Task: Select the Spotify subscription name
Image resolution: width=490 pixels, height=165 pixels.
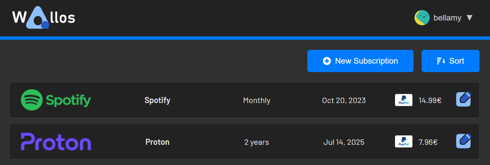Action: 157,100
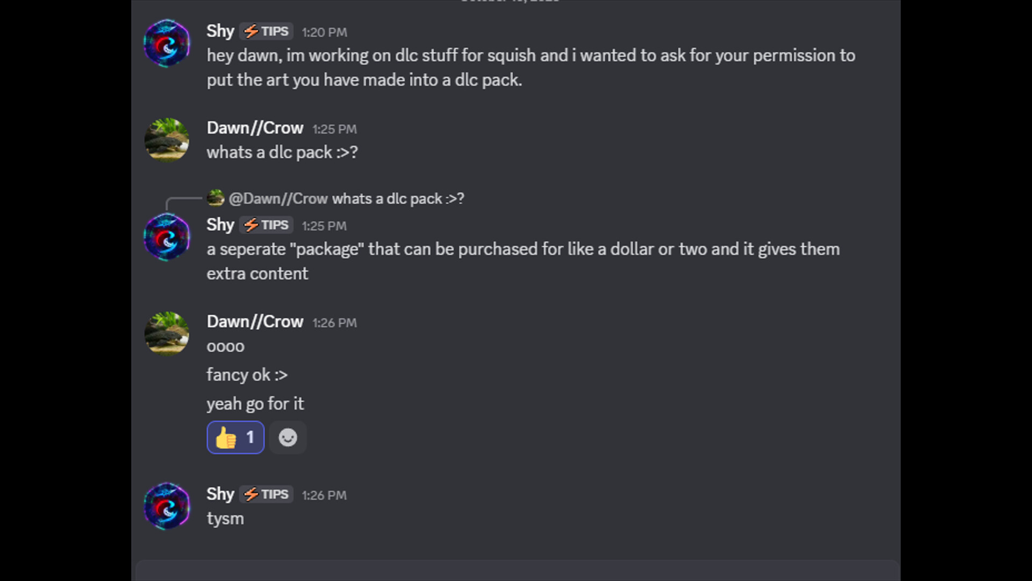Click Shy's name in the reply reference line

pyautogui.click(x=220, y=225)
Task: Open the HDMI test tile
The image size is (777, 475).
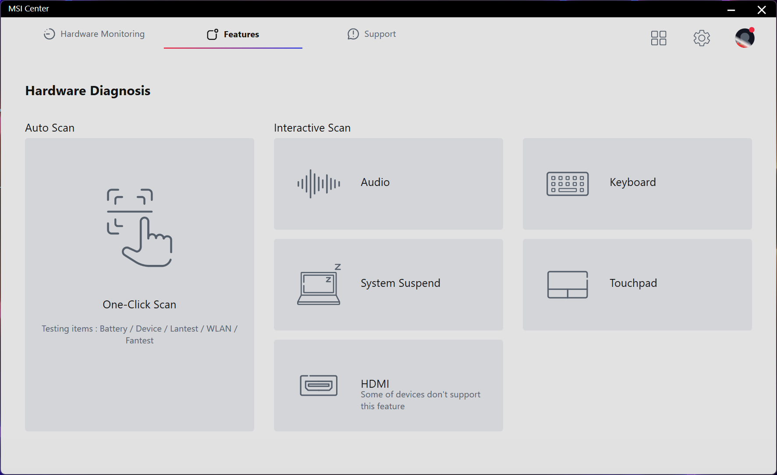Action: [388, 386]
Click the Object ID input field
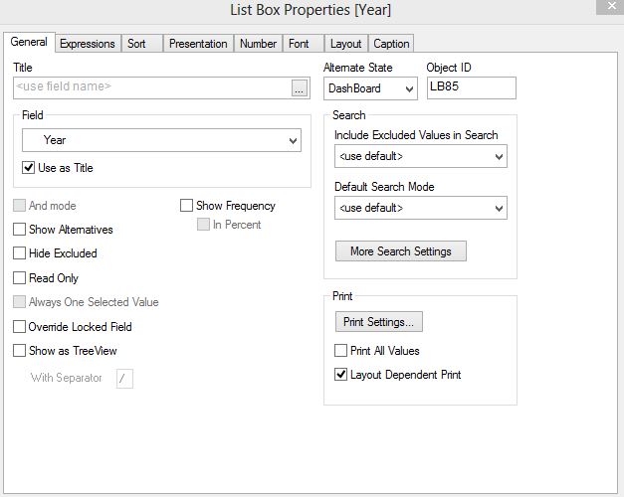Screen dimensions: 624x497 pos(471,87)
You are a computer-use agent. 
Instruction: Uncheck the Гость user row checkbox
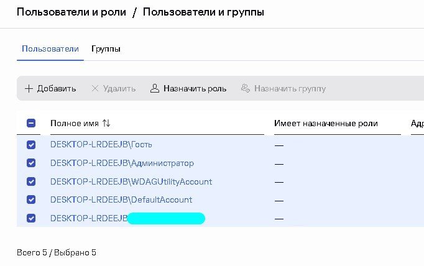click(x=31, y=145)
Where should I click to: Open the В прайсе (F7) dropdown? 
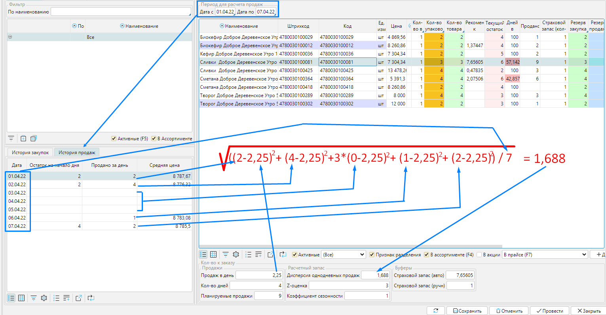coord(545,255)
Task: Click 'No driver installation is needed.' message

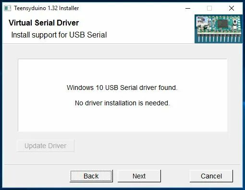Action: pyautogui.click(x=122, y=103)
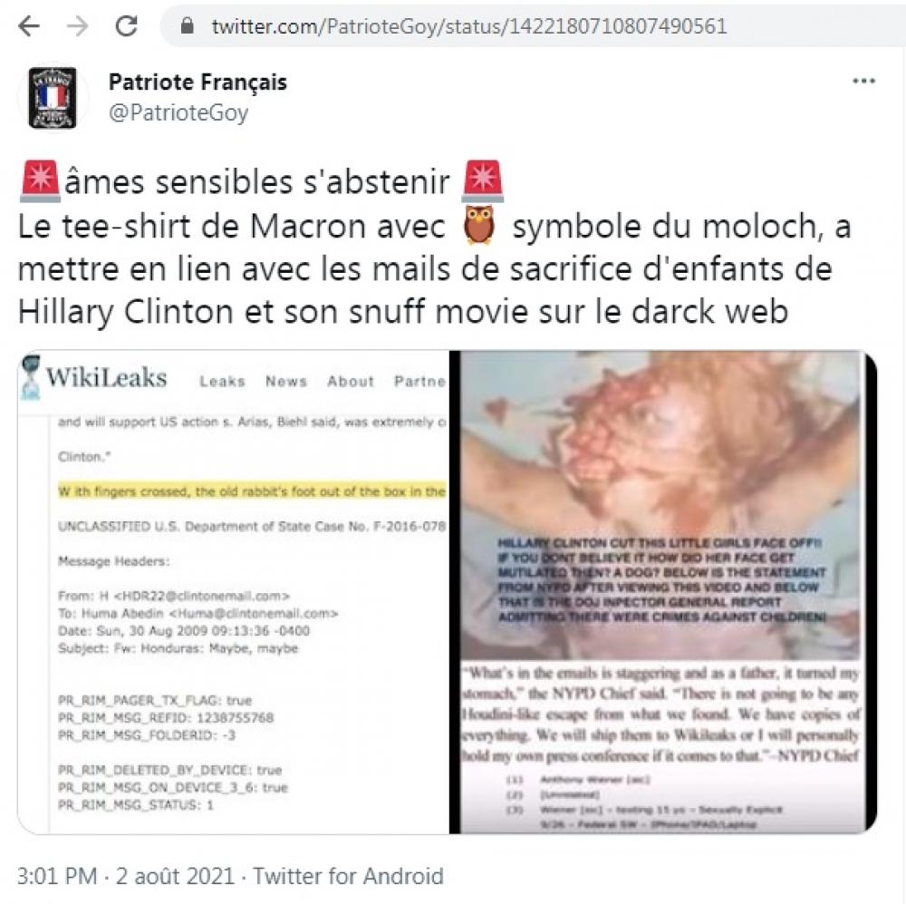Click the News tab in the WikiLeaks image

(x=286, y=381)
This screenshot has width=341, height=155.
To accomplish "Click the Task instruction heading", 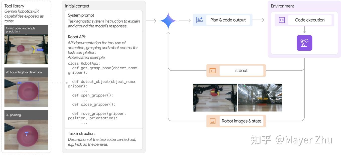I will tap(82, 133).
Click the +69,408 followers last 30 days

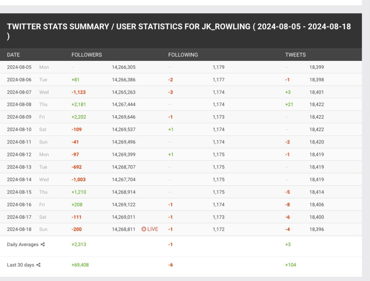(x=80, y=265)
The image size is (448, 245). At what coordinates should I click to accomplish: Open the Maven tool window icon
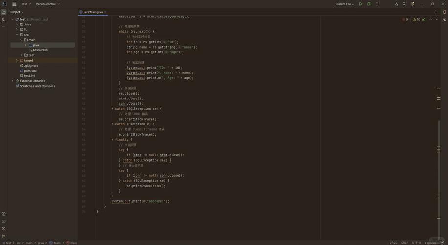444,19
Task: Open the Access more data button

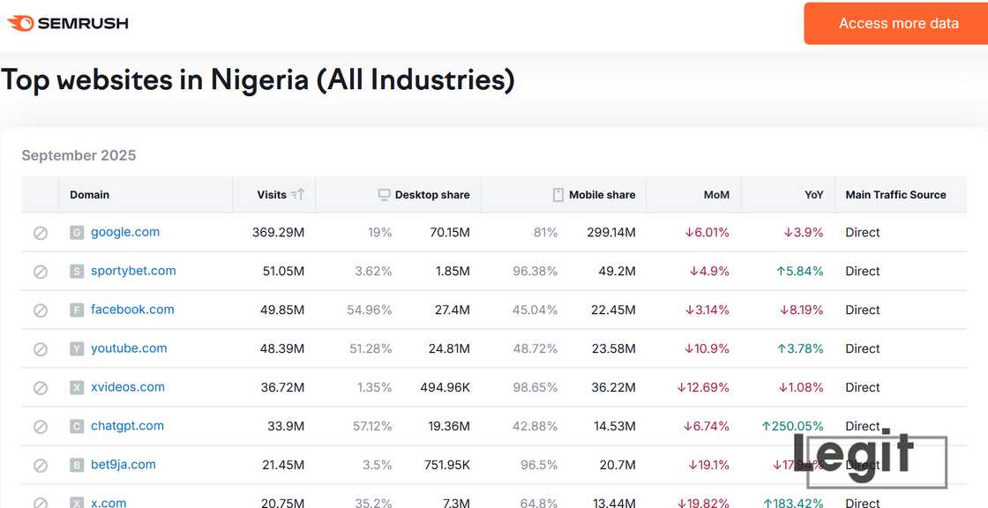Action: click(898, 23)
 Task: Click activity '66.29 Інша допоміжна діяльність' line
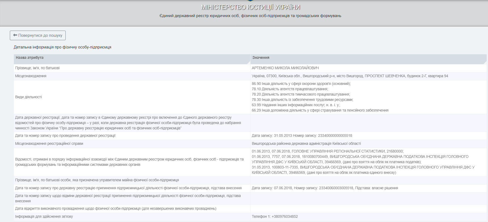pos(320,110)
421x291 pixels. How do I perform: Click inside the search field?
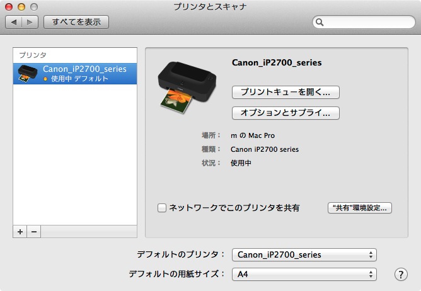coord(366,23)
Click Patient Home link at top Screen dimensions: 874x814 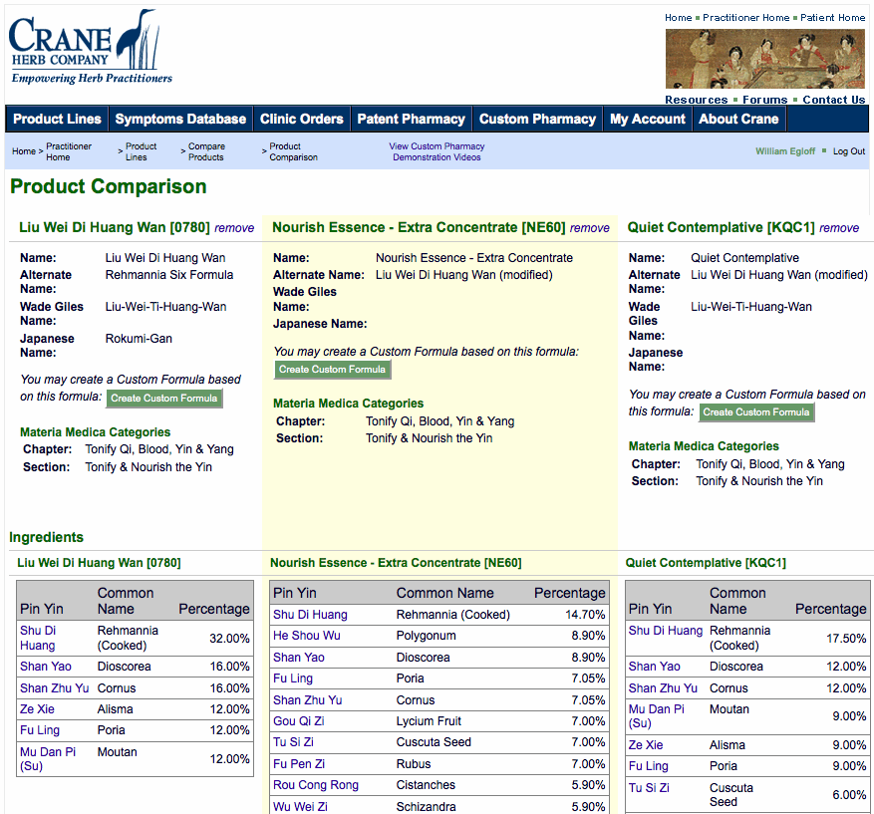coord(832,18)
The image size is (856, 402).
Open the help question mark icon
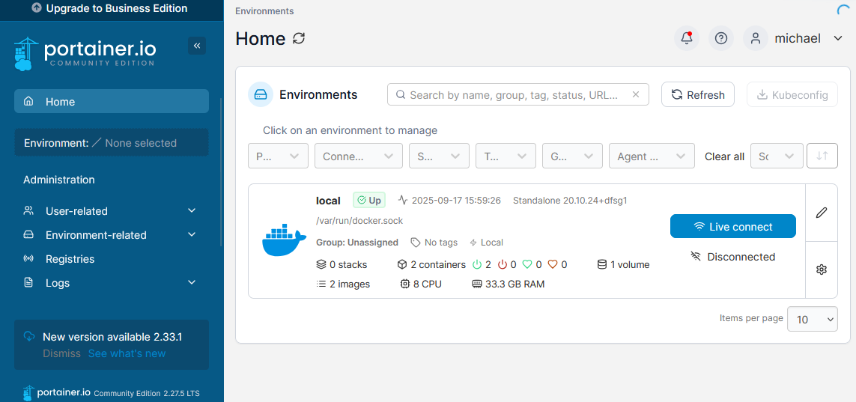pyautogui.click(x=721, y=38)
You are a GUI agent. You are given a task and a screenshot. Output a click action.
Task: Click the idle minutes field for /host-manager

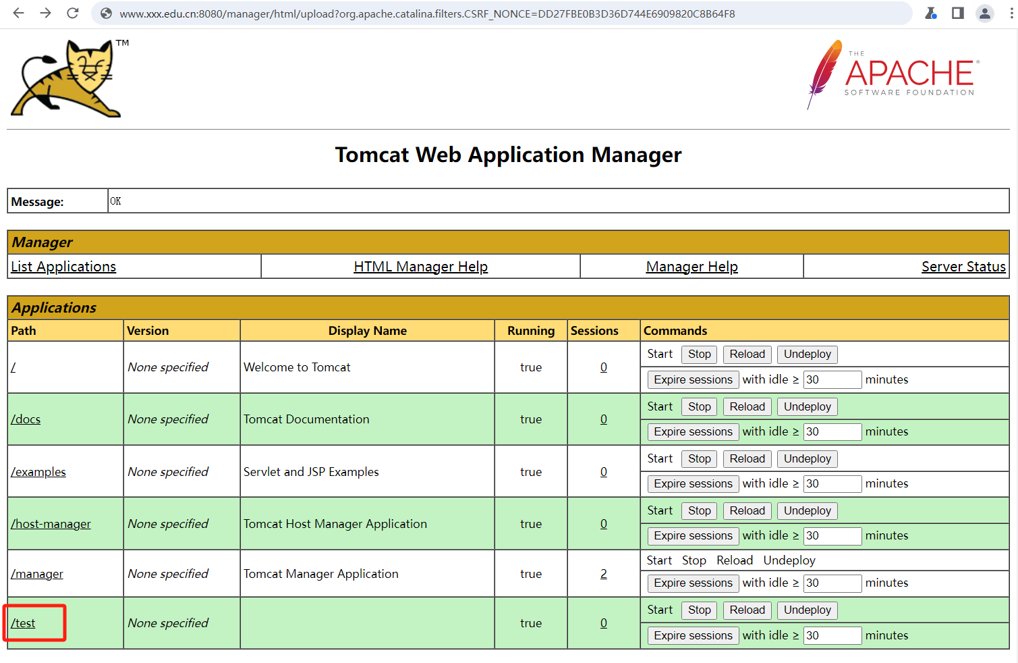(x=832, y=535)
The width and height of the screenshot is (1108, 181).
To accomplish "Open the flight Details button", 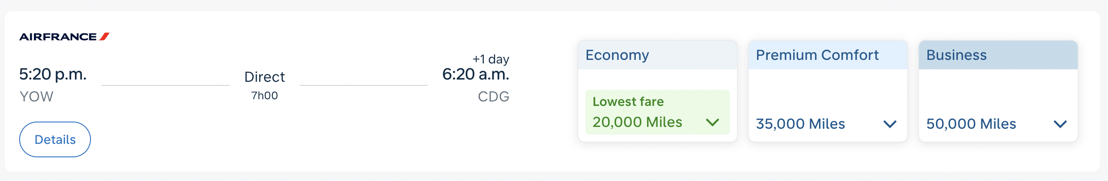I will coord(55,139).
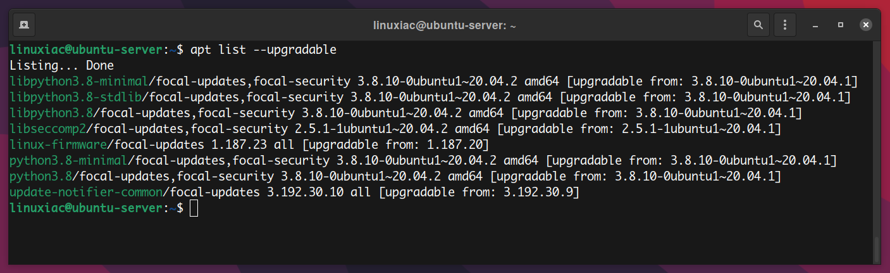This screenshot has width=890, height=273.
Task: Click the linux-firmware package name
Action: click(51, 144)
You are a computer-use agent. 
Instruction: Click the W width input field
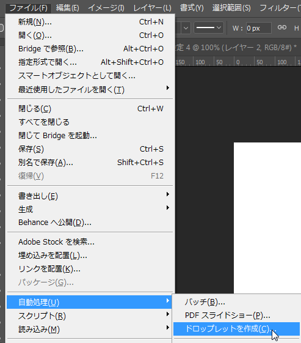[x=259, y=28]
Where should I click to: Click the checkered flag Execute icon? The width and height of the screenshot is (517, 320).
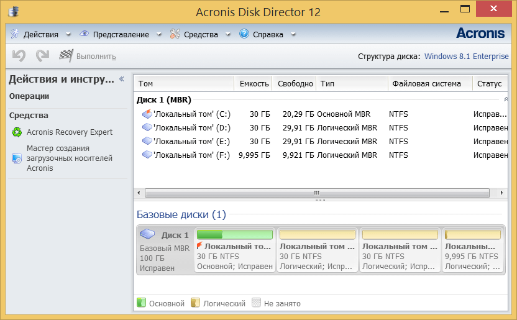coord(66,56)
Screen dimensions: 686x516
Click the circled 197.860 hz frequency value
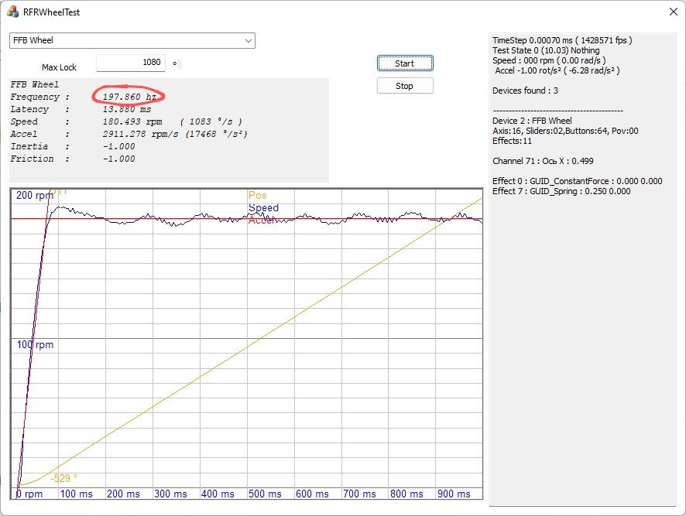pos(128,97)
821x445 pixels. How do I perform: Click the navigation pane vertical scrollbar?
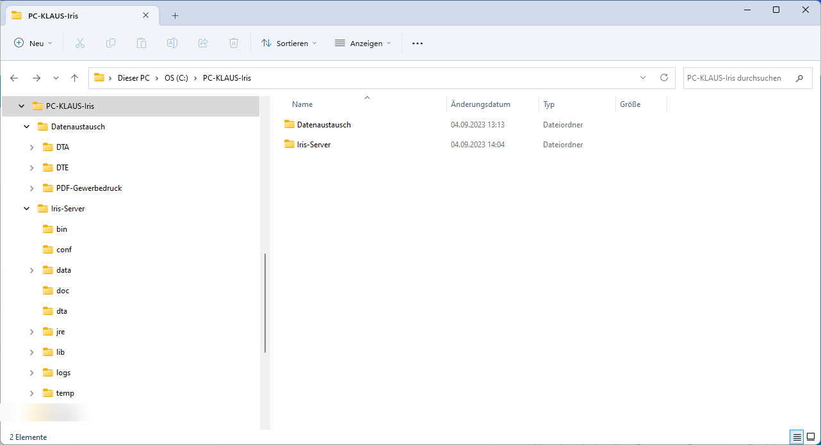coord(265,302)
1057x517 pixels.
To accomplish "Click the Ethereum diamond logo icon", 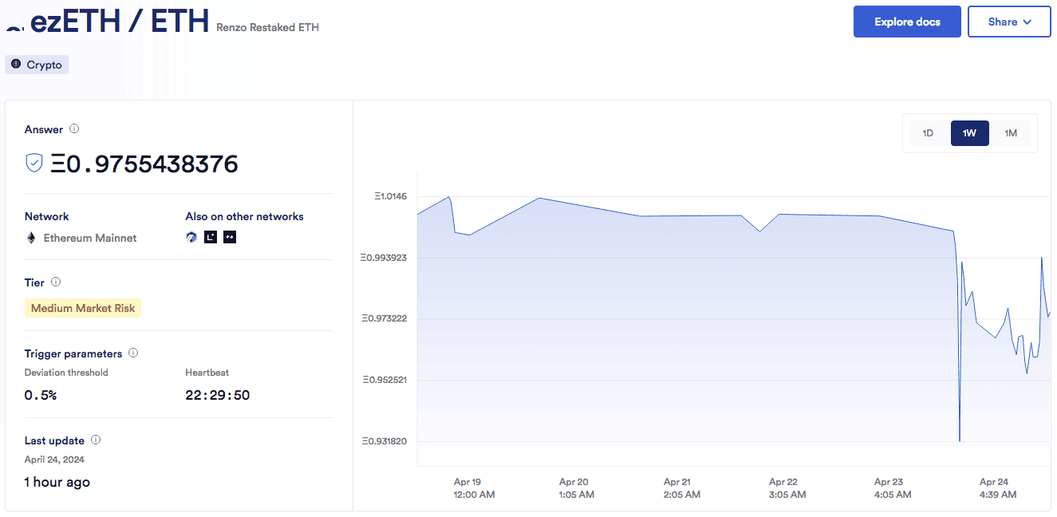I will point(31,238).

══════════════════════════════

Work to be completed: Retype the entries above exactly, starting at their first line and ending with the line that holds "Task: Open the HDMI test tile"; pictures stay out.

Result:
Task: Select the Spotify subscription name
Image resolution: width=490 pixels, height=165 pixels.
Action: 157,100
Click Shy's name in the reply reference line

pyautogui.click(x=220, y=225)
Task: Open the HDMI test tile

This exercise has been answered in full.